══ Цитируемый текст ══

Пришвинские обвинения в адрес «Перевала», правда, были не вполне справедливы, члены группы пытались защищать своего старшего товарища от нападок. Так, весной 1930 года в осином гнезде РАППа – Комакадемии – состоялась дискуссия о «Перевале», на ней зашел разговор о Пришвине и, в частности, о его рассказе «Медведь», с жесткой критикой которого выступил некий М. Гельфанд, и его оценка Пришвина была, пожалуй, самой резкой из всего сказанного о писателе не только в этот мрачный год, но и за всю его долгую жизнь: «Человек от города, с его борьбой, с его треволнениями идет в сторону, к природе. Он встречает медведя и по каким-то особым знакам вспоминает, что он – человек – был когда-то не хуже этого медведя, что когда-то было гармоническое целостное существование. Он жалеет об этом первобытно-счастливом времени и т. д. Это тоже называется в „Перевале“ видение мира. По-нашему это называется проклятием по адресу революционной действительности, проклятием, исходящим от тупого, раздраженного филистера, которому „помешали“ спокойно и безбедно устроиться на этой планете. Логика буржуазного в литературе либерализма становится что ни дальше, так все неприглядней».
[1010]
А вот как Пришвина защищали (М. Полякова): «Возьмем рассказ „Медведь“, на который обрушился т. Гельфанд. Конец этого рассказа написан очень остроумно. Пришвин повествует о том, что пока он был известен крестьянам как писатель, никто им не интересовался, но как только он убил медведя – в нем крестьяне признали не только охотника, но и писателя. Из рассказа можно вывести чрезвычайно полезную для нашей современности мысль, а именно, что каждый из нас, книжных людей, отправляясь в деревню, должен уметь не только читать, писать и разговаривать, а должен знать и крестьянскую работу (…) Надо работать так, чтобы тебя ценили, а не считали болтуном. „Медведь“ один из примеров того, каким образом современность в искусстве иногда скрывается там, где нет прямых лозунгов».

═══
══ Исходные данные ══

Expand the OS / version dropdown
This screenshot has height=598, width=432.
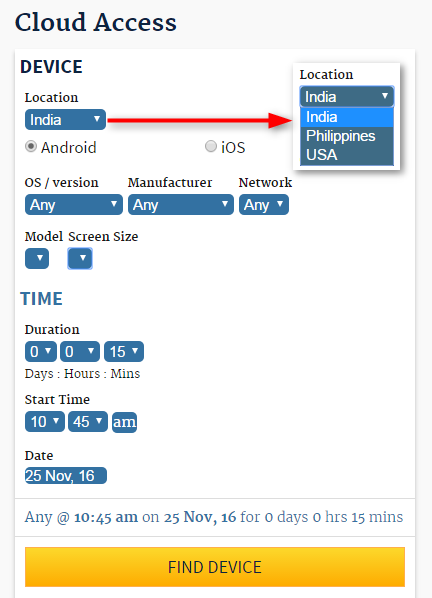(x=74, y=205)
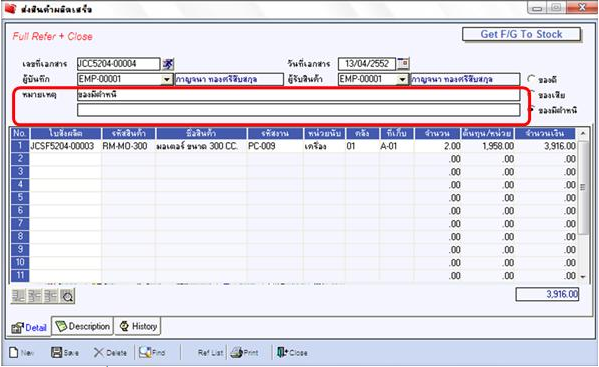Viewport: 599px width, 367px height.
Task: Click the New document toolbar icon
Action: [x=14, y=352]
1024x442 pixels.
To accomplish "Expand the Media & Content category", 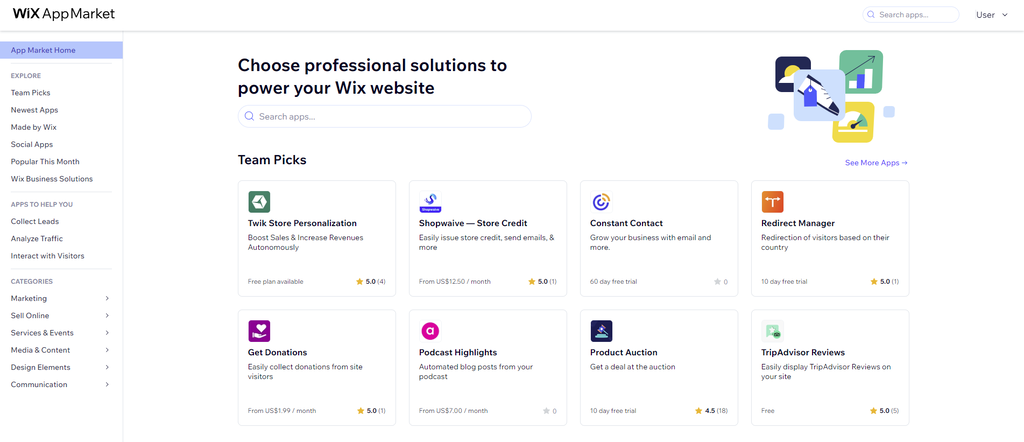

═══

Задания —
**1.** Замените в записях «Media & Content» на «Media & Files» и приведите заново строки записей от той, где есть «1024x442 pixels.», до конца записей включительно, больше ничего не меняя. Изображения в ответ не включайте.
**2.** Продолжите текст о споре вокруг рассказа Пришвина «Медведь» с того места, где он заканчивается.

Ожидаемые ответы —
**1.**
1024x442 pixels.
To accomplish "Expand the Media & Files category", 

**2.**
[1011]
И все же было слишком очевидно, кто в этой драке сильнее. Идти против силы Пришвин не собирался. Еще когда все только начиналось, он записал: «Как можно быть против! только безумный может стать под лавину и думать, что он ее остановит».
Глава XXI
ЗА ПЕРЕВАЛОМ
Пришвин не был ни диссидентом, ни борцом с режимом, ни внутренним эмигрантом, но не был и конформистом. Он был тем, что сам, вслед за Мережковским, называл «личником». Чем удушливее становилось в обществе и чем ближе подступало государево око, тем строже отводил писатель определенные границы даже не лояльности, а личной независимости, возводя на пути государственной диктатуры рубежи гражданской и художественной ответственности и всегда отделя то, что нужно отдать кесарю, от того, что оставить себе (при этом дипломатических отношений не порывая и предусмотрительно обмениваясь с кесарем посольствами и любезностями).
«Если мне дадут анкету с требованием подтверждения своего умереть на войне с буржуазией, я это подпишу и умру, но если в анкете будет еще требование написать поэму о наших достижениях, я откажусь: потому что поэмы делаются той сущностью личности, которая прорастает в будущее и тем самым ускользает от диктатуры данного момента».
«Иной совестливый человек ныне содрогается от мысли, которая навязывается ему теперь повседневно: что самое невероятное преступление, ложь, обманы самые наглые, систематические насилия над личностью человека, – все это может не только оставаться безнаказанным, но даже быть неплохим рычагом истории, будущего».
Все это – новое в его мировоззрении по сравнению с 20-ми годами, здесь прошел рубеж, отделивший 20-е от 30-х, будто кто-то специально прочертил границу, и одновременно с ее обозначением в душе государственника, в гранитном основании его общественных воззрений образовалась страшная трещина.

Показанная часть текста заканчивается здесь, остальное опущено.